## TASK DESCRIPTION
Rescale the material from the line with "Choose the lower skylight in the loft bedroom" to the line with "pos(312,97)", both ends included, and give only those lines, requests and all. Multiply every answer coordinate by 0.75 and round each result to a whole number, with halves rounding up.

(Entries locating text and items)
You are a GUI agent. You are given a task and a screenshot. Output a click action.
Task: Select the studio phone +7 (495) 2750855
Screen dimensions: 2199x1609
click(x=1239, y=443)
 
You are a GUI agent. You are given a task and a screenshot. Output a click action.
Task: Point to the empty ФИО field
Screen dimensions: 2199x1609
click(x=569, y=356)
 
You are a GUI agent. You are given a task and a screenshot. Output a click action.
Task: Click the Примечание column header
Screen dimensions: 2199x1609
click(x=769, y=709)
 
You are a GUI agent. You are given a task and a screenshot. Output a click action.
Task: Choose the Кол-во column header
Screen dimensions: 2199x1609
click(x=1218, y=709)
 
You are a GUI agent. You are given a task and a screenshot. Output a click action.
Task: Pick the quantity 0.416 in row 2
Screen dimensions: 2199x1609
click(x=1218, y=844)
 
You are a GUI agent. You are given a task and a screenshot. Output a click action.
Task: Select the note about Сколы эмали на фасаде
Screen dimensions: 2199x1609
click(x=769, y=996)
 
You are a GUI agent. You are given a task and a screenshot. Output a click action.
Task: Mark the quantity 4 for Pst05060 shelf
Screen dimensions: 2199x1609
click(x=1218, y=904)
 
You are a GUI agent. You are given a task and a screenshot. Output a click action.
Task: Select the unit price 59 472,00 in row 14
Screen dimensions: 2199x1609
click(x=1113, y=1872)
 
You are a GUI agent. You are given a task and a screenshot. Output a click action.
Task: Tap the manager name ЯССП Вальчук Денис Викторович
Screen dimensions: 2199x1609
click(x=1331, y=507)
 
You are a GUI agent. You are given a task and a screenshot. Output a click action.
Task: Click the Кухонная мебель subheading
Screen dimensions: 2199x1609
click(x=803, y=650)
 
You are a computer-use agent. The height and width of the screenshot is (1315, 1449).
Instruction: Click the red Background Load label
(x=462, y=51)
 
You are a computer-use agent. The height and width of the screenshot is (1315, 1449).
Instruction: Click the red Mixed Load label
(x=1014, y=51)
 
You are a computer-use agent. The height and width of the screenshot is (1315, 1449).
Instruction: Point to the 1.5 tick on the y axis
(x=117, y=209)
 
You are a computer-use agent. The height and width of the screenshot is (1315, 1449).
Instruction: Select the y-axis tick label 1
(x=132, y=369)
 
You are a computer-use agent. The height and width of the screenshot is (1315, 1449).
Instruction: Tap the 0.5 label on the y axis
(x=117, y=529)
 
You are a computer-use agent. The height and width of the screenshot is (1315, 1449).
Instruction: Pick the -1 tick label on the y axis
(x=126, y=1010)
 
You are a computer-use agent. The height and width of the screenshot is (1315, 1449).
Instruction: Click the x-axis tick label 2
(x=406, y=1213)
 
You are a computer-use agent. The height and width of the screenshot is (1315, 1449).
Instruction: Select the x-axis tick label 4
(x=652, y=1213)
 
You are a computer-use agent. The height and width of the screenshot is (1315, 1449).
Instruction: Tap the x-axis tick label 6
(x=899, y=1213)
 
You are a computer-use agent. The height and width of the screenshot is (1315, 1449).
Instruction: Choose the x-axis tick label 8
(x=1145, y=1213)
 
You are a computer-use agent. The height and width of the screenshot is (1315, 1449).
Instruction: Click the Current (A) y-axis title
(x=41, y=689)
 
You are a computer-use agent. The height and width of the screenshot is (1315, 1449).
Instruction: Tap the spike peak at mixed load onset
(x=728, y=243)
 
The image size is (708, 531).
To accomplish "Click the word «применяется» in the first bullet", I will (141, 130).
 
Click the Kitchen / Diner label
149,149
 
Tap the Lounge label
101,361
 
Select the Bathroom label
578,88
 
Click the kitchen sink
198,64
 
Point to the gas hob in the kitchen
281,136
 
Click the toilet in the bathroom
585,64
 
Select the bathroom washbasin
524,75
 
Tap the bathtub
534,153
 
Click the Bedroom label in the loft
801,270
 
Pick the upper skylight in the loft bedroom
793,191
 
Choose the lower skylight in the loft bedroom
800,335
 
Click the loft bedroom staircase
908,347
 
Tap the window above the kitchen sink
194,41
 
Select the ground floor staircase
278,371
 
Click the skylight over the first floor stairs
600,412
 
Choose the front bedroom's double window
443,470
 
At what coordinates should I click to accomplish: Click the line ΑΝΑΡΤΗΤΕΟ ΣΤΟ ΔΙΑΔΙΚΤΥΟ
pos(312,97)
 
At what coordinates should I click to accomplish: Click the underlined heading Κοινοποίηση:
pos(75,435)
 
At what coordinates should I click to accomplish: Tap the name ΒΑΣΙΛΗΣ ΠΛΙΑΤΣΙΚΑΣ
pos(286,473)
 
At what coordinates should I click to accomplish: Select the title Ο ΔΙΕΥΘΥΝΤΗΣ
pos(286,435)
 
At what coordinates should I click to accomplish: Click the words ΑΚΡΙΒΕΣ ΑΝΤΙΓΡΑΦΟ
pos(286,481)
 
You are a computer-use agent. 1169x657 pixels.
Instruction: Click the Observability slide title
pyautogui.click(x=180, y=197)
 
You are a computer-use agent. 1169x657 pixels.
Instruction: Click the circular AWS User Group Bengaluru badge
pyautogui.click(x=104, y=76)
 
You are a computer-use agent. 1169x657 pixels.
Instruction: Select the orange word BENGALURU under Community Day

## EXERCISE ANSWER
Choose the lower skylight in the loft bedroom
600,251
 
Click the loft bedroom staircase
681,260
 
Tap the window above the kitchen sink
146,31
 
Select the ground floor staircase
209,278
 
Click the skylight over the first floor stairs
450,309
 
Choose the front bedroom's double window
332,353
 
At what coordinates should I click to accomplish: Click the line ΑΝΑΡΤΗΤΕΟ ΣΤΟ ΔΙΑΔΙΚΤΥΟ
pos(234,73)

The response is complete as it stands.